We start by noting, as the law council points out, that the banning powers rely in part on underlying conduct that is in part already criminalised and in part has never before been used as legal tests. That will see the home affairs minister relying on secret advice from ASIO about potential future conduct of an organisation before banning them without any pretence of natural justice, without ever considering procedural fairness. In this case, the discretion given to the home affairs minister means the courts will not consider a listing and there's no independent oversight. The listing can occur on the grounds where the minister has reasonable belief that a person has engaged in a hate crime, and that can be satisfied by a range of state based vilification offences that only require a person to be critiquing or ridiculing. Again, I repeat that all of that is done by ASIO with a secret report never seen by those being targeted, never seen by the parliament, never seen by the public and by a minister who doesn't even have to tell the organisation he's thinking about doing this.

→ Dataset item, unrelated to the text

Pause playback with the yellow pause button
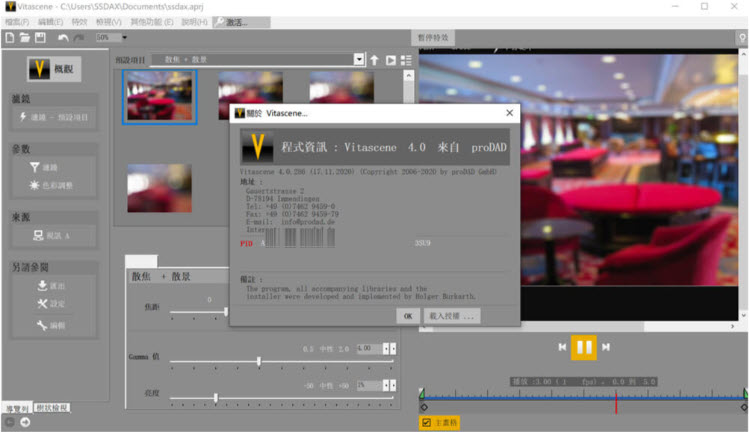749x432 pixels. click(583, 347)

The second limit of the test requires that the minister is satisfied it's reasonably necessary to protect a part of a community from harm. That harm could include not just physical harm but also economic, psychological or social harm. Under these laws, the anti-apartheid movement would have been captured. Under these laws, federal ministers in the 1960s and 1970s could have threatened thousands of anti-apartheid activists with jail and banned their organisations because of their strident, correct and pointed criticism of the South African government and its hateful apartheid policy. They're people we now celebrate as proud human rights campaigners. In 2026, cross out 'apartheid' and write in 'free Palestine', and you'll see what these parties are trying to do.

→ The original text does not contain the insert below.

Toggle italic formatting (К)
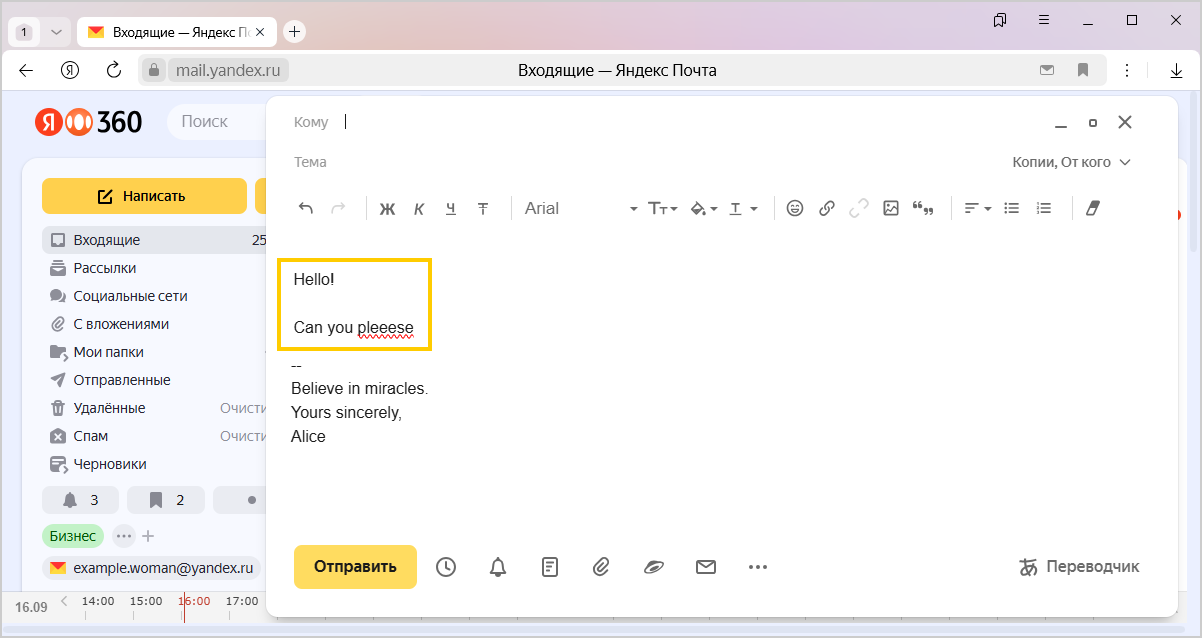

Can I point out that in the short time that we've had these unprecedented proposed changes, lawyers have said to us that roping in the criminal offences of seven different state and territory laws, defining them as hate crimes and saying they apply under Commonwealth legislation creates immeasurable legal uncertainty. Does a test that used to only apply in Victoria now apply across the whole country? Are there seven different tests across the country, depending on where you live, for what you say? None of this has been answered by the government. It's chaos. It's bad in principle. Even with those laws, the government goes out of its way to say that only three categories of offensive conduct will be covered by those laws, writing out protections for other religious groups, for the LGBTIQ community, for gender and intersex. How have we got to this point?

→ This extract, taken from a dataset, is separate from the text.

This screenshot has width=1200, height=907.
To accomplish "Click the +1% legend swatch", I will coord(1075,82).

Can I finish with this on migration. This bill dangerously lowers the threshold for visa cancellations from requiring a person would engage in hateful conduct to merely that they might. That's not a test. I want to thank the ASRC for their continued positive engagement with this. When the government says they need these changes to ban hate preachers from this country, they know that's false. Every single one of those could already be banned under the character tests. There are two separate legal provisions under the Migration Act that would fully cover all of the conduct that's covered in these migration law changes, and the government is lying when it says otherwise, and the coalition is covering itself with pretend political cover when it says otherwise. We won't accept those lies. It's a false narrative. At the core of the narrative on the migration changes, they want to blame migrants for the violence and failures of security agencies, for the gaps in our gun laws. We won't let them scapegoat migrants, we won't support these changes to the Migration Act, and we won't support the rubbish politics that is trying to give them cover when they do it.